Riccardo De Leo, engenheiro de software sénior, é o criador da RodOdemira, uma plataforma na internet que reúne, num único espaço, toda a informação sobre transportes públicos e privados no concelho de Odemira, o maior do país em extensão territorial.
«Um dia precisei de um autocarro e não encontrei um único sítio decente para consultar os horários. Fiz o que os engenheiros fazem quando algo os incomoda: construí o que faltava — grátis, para todos, sem truques», conta Riccardo De Leo.
Segundo o criador da plataforma, a ideia nasceu de uma necessidade pessoal e diária: «Mudei-me apenas este ano para a Boavista dos Pinheiros. Como não conduzo, sempre dependi de táxis ou de transportes públicos para me deslocar. Sendo um utilizador frequente, apercebi-me imediatamente da enorme lacuna existente na forma como a informação sobre estes serviços é apresentada e disponibilizada à população nesta zona. Foi essa necessidade real e diária que me motivou a criar a plataforma».

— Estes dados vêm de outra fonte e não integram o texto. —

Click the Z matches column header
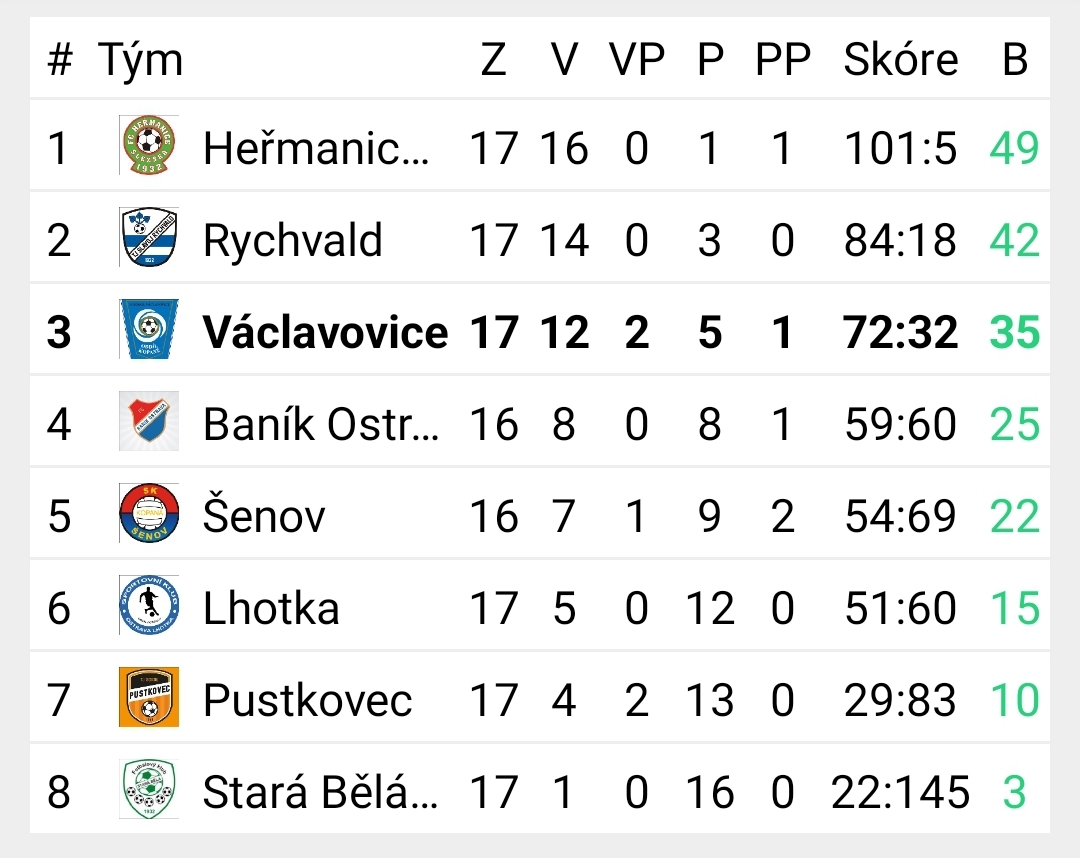This screenshot has height=858, width=1080. (494, 59)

O desenvolvimento do site foi rápido, mas exigiu um trabalho meticuloso de tratamento de dados. «Demorei cerca de 10 dias a concluir a plataforma no seu estado atual», explica, acrescentando que a experiência profissional foi decisiva: «Tenho bastante experiência no setor da mobilidade, pois trabalhei na Unipart Digital, uma empresa em Cambridge que englobava desde a rede ferroviária nacional britânica, a parques de camiões (Magna Park), até motores da Rolls-Royce». Estar no «ecossistema tecnológico» de Cambridge permitiu-lhe ter contacto «com um espetro de soluções perfeitamente aplicáveis a problemas».
O maior obstáculo, refere, esteve na recolha e organização da informação: «O principal desafio técnico foi a extração e organização dos dados. Recolhi os contactos dos táxis a partir de fontes públicas e os horários dos autocarros através dos PDFs da Rodalentejo. Foi bastante complexo extrair os dados de uma forma congruente; dediquei cerca de quatro dias apenas para garantir que a informação retirada dos PDFs estava correta, cruzando o calendário de serviços com o calendário de feriados, o que exigiu muita confirmação humana».
Quanto ao funcionamento da atualização de horários e contactos, o criador da plataforma explica a arquitetura técnica que desenvolveu: «Modelei o mundo destas rotas usando o conceito de DDD (domain driven design), criando uma entidade para cada uma delas. Estas estão interligadas a um crawler (um robô de busca) que as examina diariamente e me avisa caso detete alterações nos documentos originais, permitindo-me intervir e atualizar o sistema».
Sobre a receção do público, Riccardo De Leo mostra-se satisfeito: «Pela minha experiência, posso afirmar que os números são excelentes para um software lançado há poucos dias e sem qualquer investimento em publicidade». Quanto ao contacto com as entidades locais, lamenta a ausência de resposta: «Contactei-as pedindo colaboração três dias antes de lançar o website, anexando um vídeo e um documento PDF. No entanto, até ao momento, ainda não obtive qualquer resposta por parte das mesmas».
A plataforma foi pensada para servir toda a população do concelho, incluindo residentes estrangeiros e visitantes, sendo disponibilizada em 12 línguas. É totalmente gratuita e não tem qualquer ligação a empresas ou financiamento — uma opção que Riccardo De Leo justifica com a vontade de retribuir à comunidade onde escolheu viver.
O engenheiro, que atualmente trabalha para uma plataforma com seis milhões de utilizadores simultâneos online e mais de 40 mil utilizadores mensais pagos, relata um percurso profissional internacional até se fixar em Odemira: «Trabalhei no Reino Unido em setores regulamentados, onde aperfeiçoei as minhas competências. No entanto, devido ao clima de intolerância pós-Brexit, decidi sair e mudei-me para Espanha, onde me apaixonei pelo sol e pelo calor. Mais tarde, decidi fixar-me em Portugal devido ao estatuto de residente não habitual, um processo que demorou um pouco mais do que o previsto devido à bolha imobiliária».
Sobre a vida que encontrou na Boavista dos Pinheiros, conclui: «Finalmente encontrei o meu pedaço de paraíso na Boavista dos Pinheiros, onde posso cultivar as minhas curgetes e beringelas, e viver feliz com a minha família, os nossos cães, o nosso gato, e talvez, num futuro próximo, arranjar algumas cabras! Sou um apaixonado pela cultura portuguesa e pela riqueza da presença multiétnica que temos aqui, por isso decidi fazer a minha parte e retribuir à comunidade com aquilo que sei fazer melhor».